3-((3aS,4R,6R,6aS)-4-((bis(4-methoxyphenyl)(phenyl)-methoxy)methyl)-2-methyl-6-(6-oxo-1,6-dihydropurin-9-yl)-tetrahydrofuro[3,4-d][1,3]dioxol-2-yl)propyl 2-cyanoethyldiisopropyl-phosphoramidite, diastereoisomeric mixture [(R)-8 + (S)-8]
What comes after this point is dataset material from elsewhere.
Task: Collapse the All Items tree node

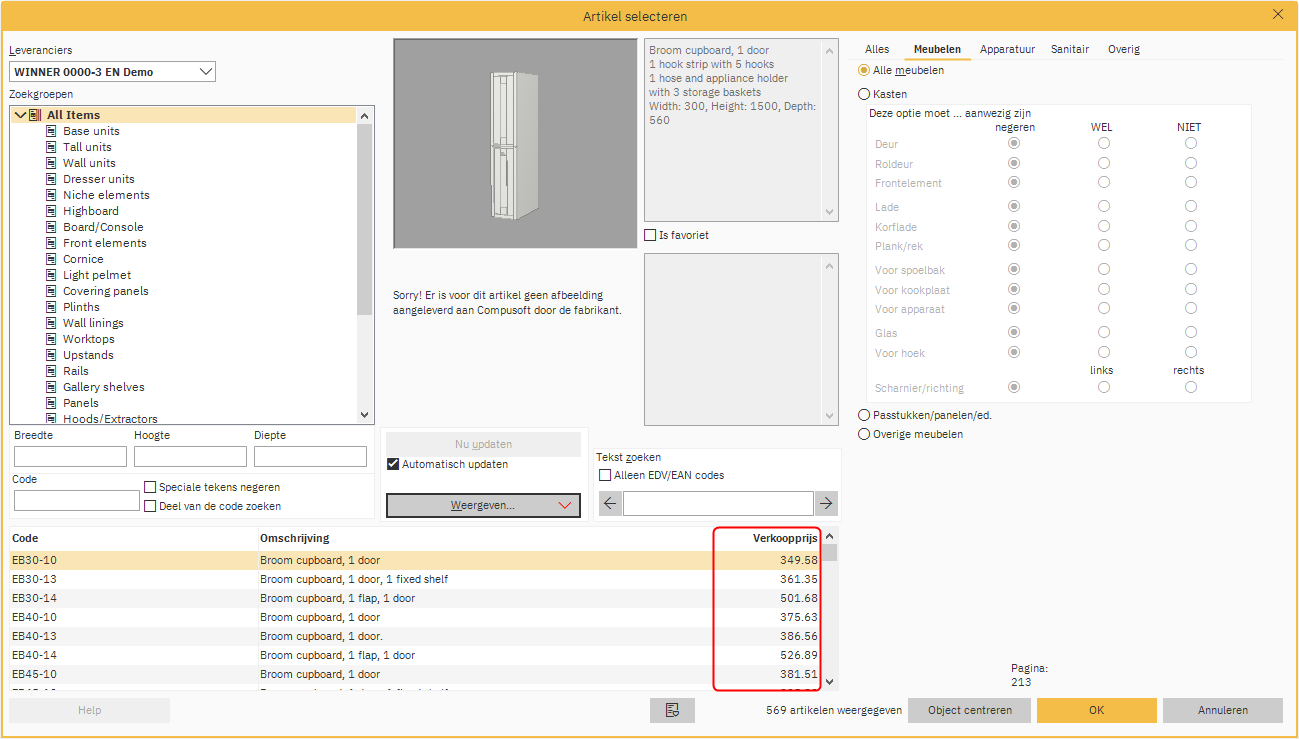Action: (x=19, y=114)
The diastereoisomeric mixture (R)-7 + (S)-7 (115 mg, 0.175 mmol) was suspended in abs. CH₂Cl₂ (7 mL) and N-ethyldiisopropylamine (345 µL, 1.97 mmol) as well as chloro-(2-cyanoethoxy)-N,N-diisopropylethylaminophosphane (340 µL, 1.53 mmol) were added. After 3 h at ambient temperature (N₂ atmosphere). The reaction mixture was chromatographed (silica gel 60, 6 × 10 cm, CHCl₃/MeOH, 9:1, v/v), and the content of the main fraction was pooled. Evaporation of the solvent gave the title phosphoramidites as colourless foam (0.10 g, 67%). TLC (silica gel, CHCl₃/MeOH, 9:1, v/v): R_f, 0.50, 0.54, 0.58, 0.61 (4 diastereoisomers); ³¹P-NMR (CDCl₃): δ, 147.44, 147.36, 139.79, 139.74.

Conclusions

We have prepared the first phosphoramidite building blocks for automated nucleic acids synthesis which can be incorporated into a growing nucleic acid chain at any position. The novel units hydrophobize the DNA or RNA oligomers stepwise. Furthermore, using either the (R)- or the (S)-diastereoisomer of such a novel building block opens the possibility to place a kink within the nucleic acid at a predetermined position and to expose therewith a certain part of the oligomer.